Jan. 5th, 2021

canyonwalker: Cheers! (wine tasting)
A week ago I baked French bread. It was my first time, though after baking challah bread a few times it seemed like not a big stretch. Both are yeast breads and they have basically the same core ingredients. Many parts of the process are similar, too.

I began by mixing the dough. Flour, water, yeast, and small amounts of sugar and oil. This part of the process is the same as other breads I've made recently, so I skipped taking pictures. Next I kneaded the dough for a few minutes, by hand, and set it aside in a covered bowl to rise for two hours. This is virtually identical, too, so again no new pictures.

The spot where the bread-making process really begins to diverge is in forming the loaf. Recall with challah we divided the dough into pieces and rolled each into a strand by hand, then braided the strands to form the lovely distinctive shape. With French bread, though, the dough is rolled out flat to start with.

Rolling out dough for french bread [Dec 2020]

I've got to say, I was impressed by how easy it was to roll out this dough. Recently I've made pizza using ready-made raw dough bought from the store a handful of times. (Trader Joe's has sold this for years; now Safeway offers it, too, so it's easy to grab while shopping.) The challenge with those pre-made doughs is that they're often hard to roll out. Sometimes they cooperate, but most of the time it's a struggle to get them thin without tearing. This fresh dough, though, was very pliable. It reminded me that next time I want to make a pizza on fresh dough I need to go all the way on fresh and make it myself!

Anyway, back to French bread. One you roll the dough out thin and evenly you then roll up the flat sheet to form a loaf. This surprised me. Why not just form the dough ball into a loaf directly? I wondered. My cookbook says it's to press out air bubbles.

I didn't capture pictures of what the raw loaves look like but you can get a sense of their shape from this picture of the finished product.

Fresh baked french bread [Dec 2020]

In the loaf at the top you can see some of the shape of rolling up a flat sheet of dough. "It looks like a huge croissant!" Hawk remarked. "Yum!" Alas, that croissant-like peak was an error. I was supposed to roll up the dough more tightly, and pinch it together better at the end, to prevent it from partially unraveling like that. But we did like that croissant-like peak so much we tore it off first for a taste test. 😂

So how did it taste?

Enh.

It wasn't bad... but it also wasn't good. It was bland. It tasted like what you might imagine baking flour and water together, with a bit of sugar, butter, and salt, would taste like. Had I forgotten a key ingredient? I wondered. No; I triple-checked the cookbook recipe. For my next try I'll explore other recipes to see what variations are out there. I might also check to see what other kind of yeast I can get my hands on, as yeast is the one thing in the short list of ingredients that seems like it could vary quite substantially from one variety to the next.

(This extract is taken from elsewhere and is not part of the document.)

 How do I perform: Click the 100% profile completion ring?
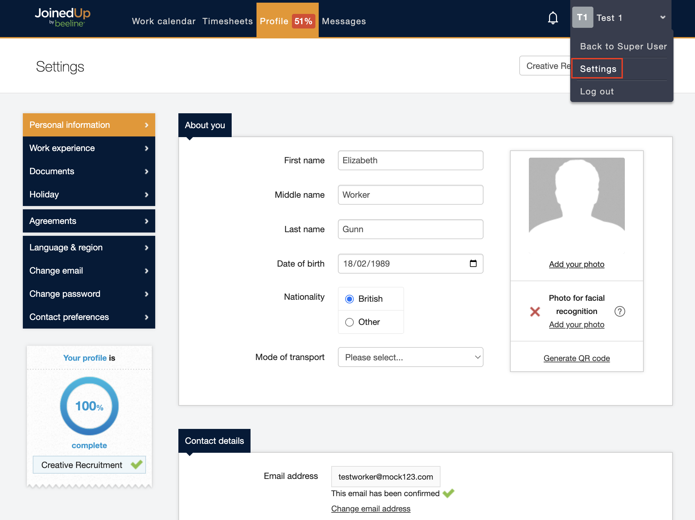point(89,406)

canyonwalker: coronavirus (coronavirus)
Back in November I touted that California was among the states least hard-hit by the Coronavirus. For example, in a Nov 16 blog I noted that California was the 6th safest state in the US. The metric I focused on in that journal and others is the population-adjusted 7-day average of new cases. I've chosen it because it basically it answers the question, "What percentage of people in this area got sick recently?" or "What's the chance that a person you might meet in this state is sick right now?" For quite a while California scored quite a bit below the national average.

In early December that comparison began to shift. Rates in California began climbing, not just relative to its previous rates but also relative to other states (many of which were also getting worse). California adopted a new, stricter lockdown policy in response. In a Dec 18 journal I noted we'd climbed to the 3rd worst state in the US. What was causing the spike?

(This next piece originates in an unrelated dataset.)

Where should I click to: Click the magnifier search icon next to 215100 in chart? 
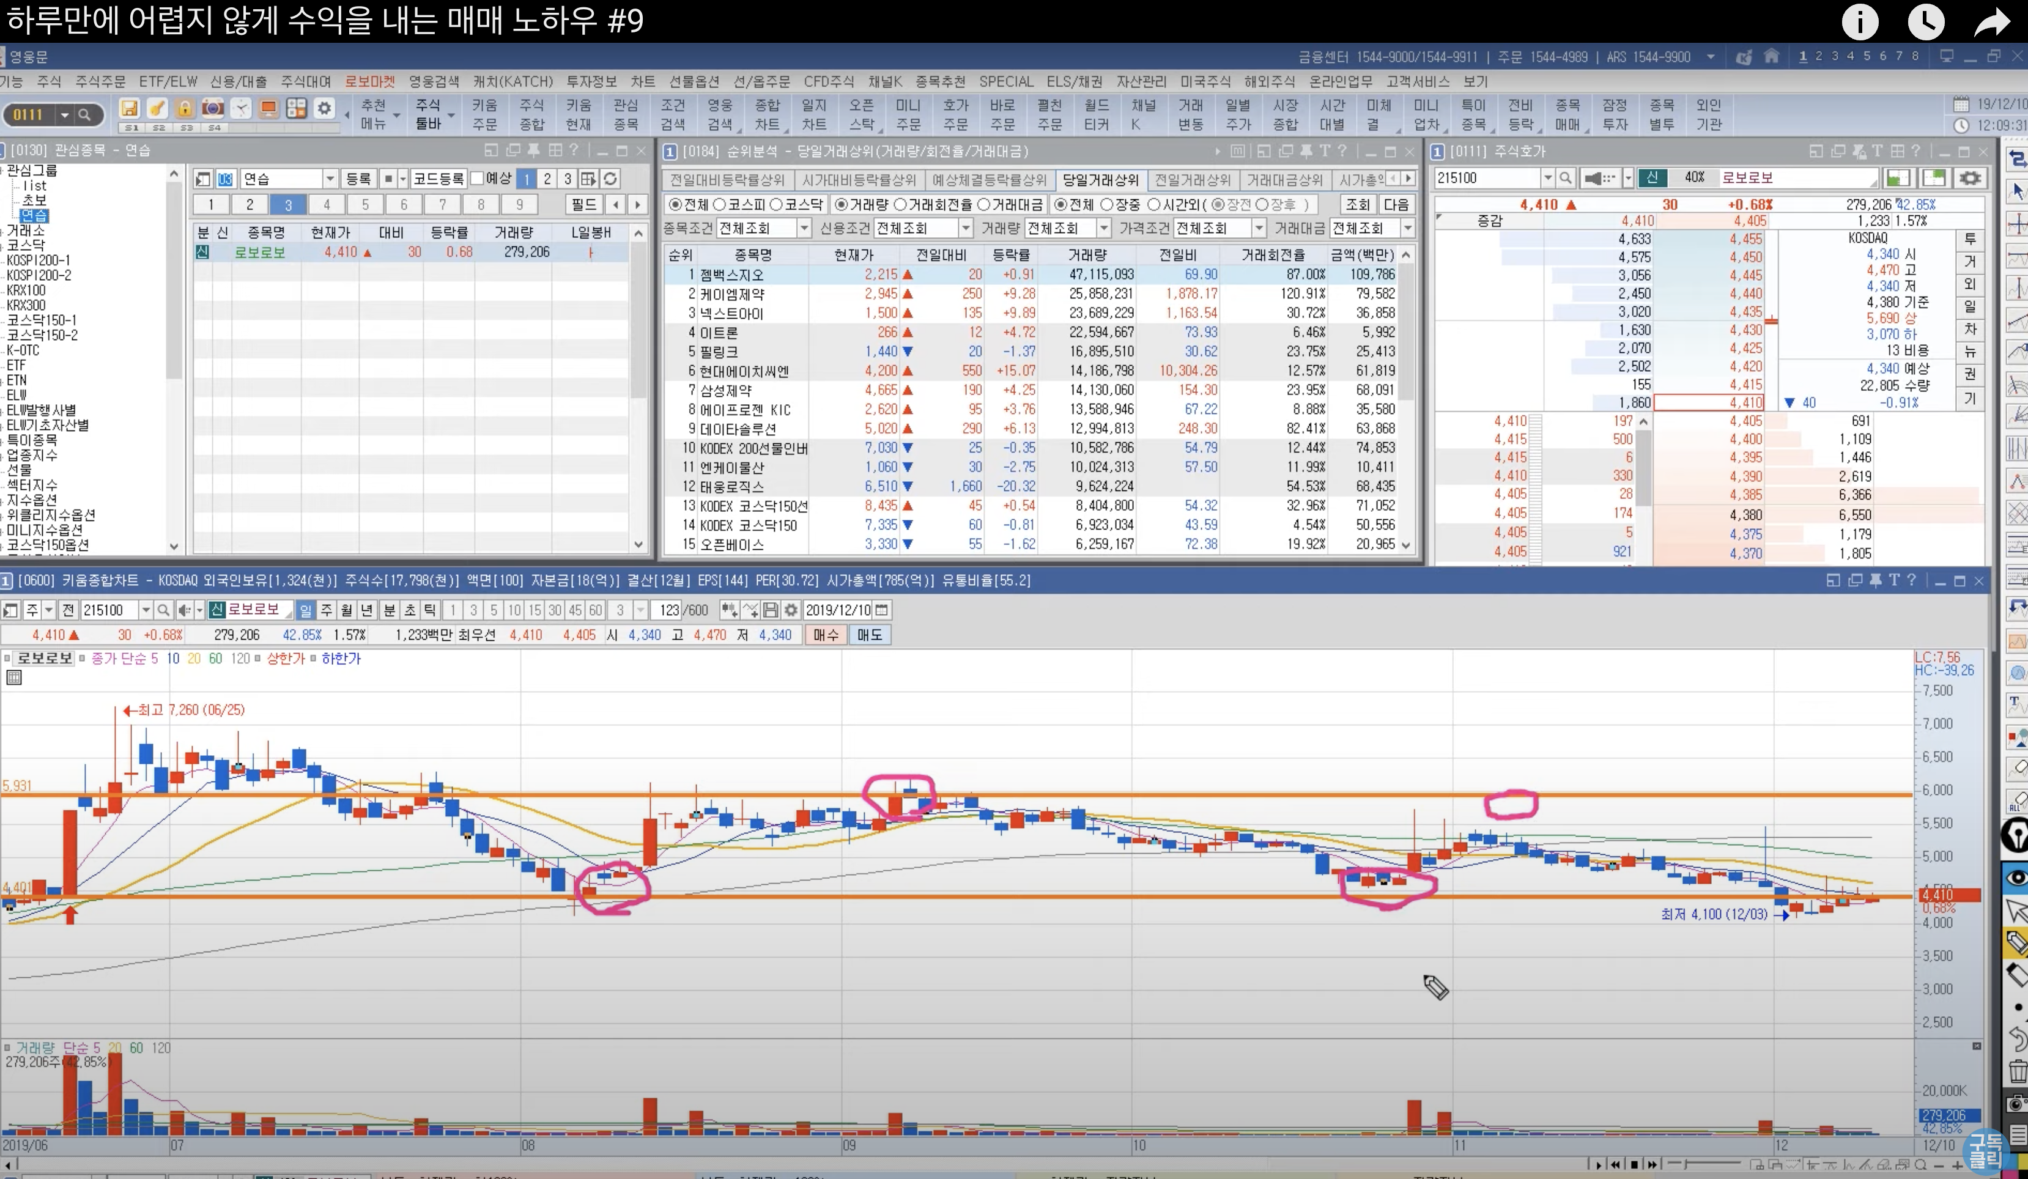[163, 610]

Daily New Coronavirus Cases in California - 5 Jan 2021

In hindsight it's obvious what caused the spike. Thanksgiving. Rates of new cases ticked up sharply starting 5 days after Thanksgiving (5 days being a typical incubation time after infection) and continued for a few weeks as more and more people fell sick and sought medical care.

The story told by the data aligns with the stories told by my friends and colleagues. After 8 months of following health guidelines and rules better than most other parts of the country, Californians were basically burned out. Most people I knew in California traveled for Thanksgiving and visited people from other households. Oh, everyone had their reasons. Everyone had their explanation for why what they were doing was safe, even though all of it was contrary to exhortations from public health experts.

California was hardly unique in this regard. Rates all across the US accelerated starting 5 days after Thanksgiving.

Daily New Coronavirus Cases in the US - 5 Jan 2021

It's just that daily new case rates tripled in California while only rising 30% nationwide. California is now the #2 state for highest per-capita recent new cases. Update: An NBC News article (5 Jan 2021) reports California is in 3rd (worst) place by a hair. It and the two states ahead of it are worse off than any country in the world right now. (The worst-off country is Czech Republic.)

Where does all this put us now? Well, it's January 5, just a few days after the Christmas and New Year holidays when a 9-month record number of people traveled. We might be looking at the next upward surge in the sickness rate launching this week.